Saved entries
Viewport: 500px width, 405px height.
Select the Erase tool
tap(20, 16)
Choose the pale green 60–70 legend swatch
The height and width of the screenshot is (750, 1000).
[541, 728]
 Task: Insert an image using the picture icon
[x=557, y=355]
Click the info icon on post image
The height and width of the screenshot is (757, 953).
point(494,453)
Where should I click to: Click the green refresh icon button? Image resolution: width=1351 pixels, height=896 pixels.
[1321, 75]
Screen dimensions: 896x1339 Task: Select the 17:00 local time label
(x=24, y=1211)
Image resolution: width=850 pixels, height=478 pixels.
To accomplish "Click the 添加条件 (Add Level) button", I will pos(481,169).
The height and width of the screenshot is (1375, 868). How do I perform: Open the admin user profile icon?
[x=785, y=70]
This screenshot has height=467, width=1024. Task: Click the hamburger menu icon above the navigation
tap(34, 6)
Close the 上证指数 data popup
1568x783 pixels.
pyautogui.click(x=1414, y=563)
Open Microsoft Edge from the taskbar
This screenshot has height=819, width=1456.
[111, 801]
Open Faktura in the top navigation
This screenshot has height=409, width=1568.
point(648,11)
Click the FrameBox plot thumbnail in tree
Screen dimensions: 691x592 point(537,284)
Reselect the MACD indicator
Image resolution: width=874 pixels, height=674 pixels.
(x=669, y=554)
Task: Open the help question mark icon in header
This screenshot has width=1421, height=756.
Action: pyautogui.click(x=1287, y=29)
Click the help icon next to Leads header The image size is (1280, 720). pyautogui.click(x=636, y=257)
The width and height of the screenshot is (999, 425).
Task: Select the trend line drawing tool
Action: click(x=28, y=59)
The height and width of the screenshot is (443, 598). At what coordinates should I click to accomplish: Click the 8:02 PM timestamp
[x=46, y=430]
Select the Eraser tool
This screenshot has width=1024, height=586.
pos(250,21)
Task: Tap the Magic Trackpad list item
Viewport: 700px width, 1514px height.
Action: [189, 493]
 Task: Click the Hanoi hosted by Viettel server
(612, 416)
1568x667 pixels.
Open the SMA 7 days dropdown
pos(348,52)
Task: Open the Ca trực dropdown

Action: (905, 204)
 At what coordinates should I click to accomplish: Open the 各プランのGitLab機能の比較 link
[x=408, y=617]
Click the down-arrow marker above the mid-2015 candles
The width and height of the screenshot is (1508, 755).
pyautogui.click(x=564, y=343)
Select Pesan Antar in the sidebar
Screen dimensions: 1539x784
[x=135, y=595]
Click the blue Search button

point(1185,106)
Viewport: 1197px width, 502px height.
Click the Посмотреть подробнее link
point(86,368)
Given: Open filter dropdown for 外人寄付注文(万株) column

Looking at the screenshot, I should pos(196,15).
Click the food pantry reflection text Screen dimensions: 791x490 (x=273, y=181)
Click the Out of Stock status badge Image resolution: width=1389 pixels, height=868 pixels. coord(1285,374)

* _What is required_:
Reproduce the data in its entirety, matching each character.

* _Output of the task_:
Viewport: 500px width, 405px height.
Select the Erase tool
tap(20, 16)
Choose the pale green 60–70 legend swatch
The height and width of the screenshot is (750, 1000).
[541, 728]
 Task: Insert an image using the picture icon
[x=557, y=355]
Click the info icon on post image
The height and width of the screenshot is (757, 953).
point(494,453)
Where should I click to: Click the green refresh icon button? Image resolution: width=1351 pixels, height=896 pixels.
[1321, 75]
Screen dimensions: 896x1339 Task: Select the 17:00 local time label
(x=24, y=1211)
Image resolution: width=850 pixels, height=478 pixels.
To accomplish "Click the 添加条件 (Add Level) button", I will pos(481,169).
The height and width of the screenshot is (1375, 868). How do I perform: Open the admin user profile icon?
[x=785, y=70]
This screenshot has height=467, width=1024. Task: Click the hamburger menu icon above the navigation
tap(34, 6)
Close the 上证指数 data popup
1568x783 pixels.
pyautogui.click(x=1414, y=563)
Open Microsoft Edge from the taskbar
This screenshot has height=819, width=1456.
[111, 801]
Open Faktura in the top navigation
This screenshot has height=409, width=1568.
point(648,11)
Click the FrameBox plot thumbnail in tree
Screen dimensions: 691x592 point(537,284)
Reselect the MACD indicator
Image resolution: width=874 pixels, height=674 pixels.
(x=669, y=554)
Task: Open the help question mark icon in header
This screenshot has width=1421, height=756.
Action: pyautogui.click(x=1287, y=29)
Click the help icon next to Leads header The image size is (1280, 720). pyautogui.click(x=636, y=257)
The width and height of the screenshot is (999, 425).
Task: Select the trend line drawing tool
Action: click(x=28, y=59)
The height and width of the screenshot is (443, 598). At what coordinates should I click to accomplish: Click the 8:02 PM timestamp
[x=46, y=430]
Select the Eraser tool
This screenshot has width=1024, height=586.
pos(250,21)
Task: Tap the Magic Trackpad list item
Viewport: 700px width, 1514px height.
Action: [189, 493]
 Task: Click the Hanoi hosted by Viettel server
(612, 416)
1568x667 pixels.
Open the SMA 7 days dropdown
pos(348,52)
Task: Open the Ca trực dropdown

Action: (905, 204)
 At what coordinates should I click to accomplish: Open the 各プランのGitLab機能の比較 link
[x=408, y=617]
Click the down-arrow marker above the mid-2015 candles
The width and height of the screenshot is (1508, 755).
pyautogui.click(x=564, y=343)
Select Pesan Antar in the sidebar
Screen dimensions: 1539x784
[x=135, y=595]
Click the blue Search button

point(1185,106)
Viewport: 1197px width, 502px height.
Click the Посмотреть подробнее link
point(86,368)
Given: Open filter dropdown for 外人寄付注文(万株) column

Looking at the screenshot, I should pos(196,15).
Click the food pantry reflection text Screen dimensions: 791x490 (x=273, y=181)
Click the Out of Stock status badge Image resolution: width=1389 pixels, height=868 pixels. coord(1285,374)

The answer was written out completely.